|Title||Spinal and supraspinal effects of long-term stimulation of sensorimotor cortex in rats.|
|Publication Type||Journal Article|
|Year of Publication||2007|
|Authors||Chen, XY, Pillai, S, Chen, Y, Wang, Y, Chen, L, Carp, JS, Wolpaw, J|
|Journal||Journal of neurophysiology|
Sensorimotor cortex (SMC) modifies spinal cord reflex function throughout life and is essential for operant conditioning of the H-reflex. To further explore this long-term SMC influence over spinal cord function and its possible clinical uses, we assessed the effect of long-term SMC stimulation on the soleus H-reflex. In freely moving rats, the soleus H-reflex was measured 24 h/day for 12 wk. The soleus background EMG and M response associated with H-reflex elicitation were kept stable throughout.

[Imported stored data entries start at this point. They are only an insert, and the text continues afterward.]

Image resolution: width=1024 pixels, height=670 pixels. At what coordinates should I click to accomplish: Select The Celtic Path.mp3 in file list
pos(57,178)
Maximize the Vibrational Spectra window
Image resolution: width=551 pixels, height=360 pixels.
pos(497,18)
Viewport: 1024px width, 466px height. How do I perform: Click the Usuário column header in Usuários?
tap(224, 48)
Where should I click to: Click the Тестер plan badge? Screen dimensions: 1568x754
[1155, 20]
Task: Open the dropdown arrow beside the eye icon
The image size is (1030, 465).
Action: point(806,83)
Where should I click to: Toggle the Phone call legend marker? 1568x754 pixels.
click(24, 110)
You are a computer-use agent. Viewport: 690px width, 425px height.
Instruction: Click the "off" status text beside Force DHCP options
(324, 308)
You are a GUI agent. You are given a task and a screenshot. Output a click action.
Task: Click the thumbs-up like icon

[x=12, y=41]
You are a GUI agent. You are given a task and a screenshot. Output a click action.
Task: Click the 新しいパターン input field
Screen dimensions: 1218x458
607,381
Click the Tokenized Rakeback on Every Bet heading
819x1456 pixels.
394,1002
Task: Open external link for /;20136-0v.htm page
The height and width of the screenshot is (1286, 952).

SMC stimulation was delivered in a 20-day-on/20-day-off/20-day-on protocol in which a train of biphasic 1-ms pulses at 25 Hz for 1 s was delivered every 10 s for the on-days. The SMC stimulus was automatically adjusted to maintain a constant descending volley. H-reflex size gradually increased during the 20 on-days, stayed high during the 20 off-days, and rose further during the next 20 on-days. In addition, the SMC stimulus needed to maintain a stable descending volley rose steadily over days. It fell during the 20 off-days and rose again when stimulation resumed. These results suggest that SMC stimulation, like H-reflex operant conditioning, induces activity-dependent plasticity in both the brain and the spinal cord and that the plasticity responsible for the H-reflex increase persists longer after the end of SMC stimulation than that underlying the change in the SMC response to stimulation.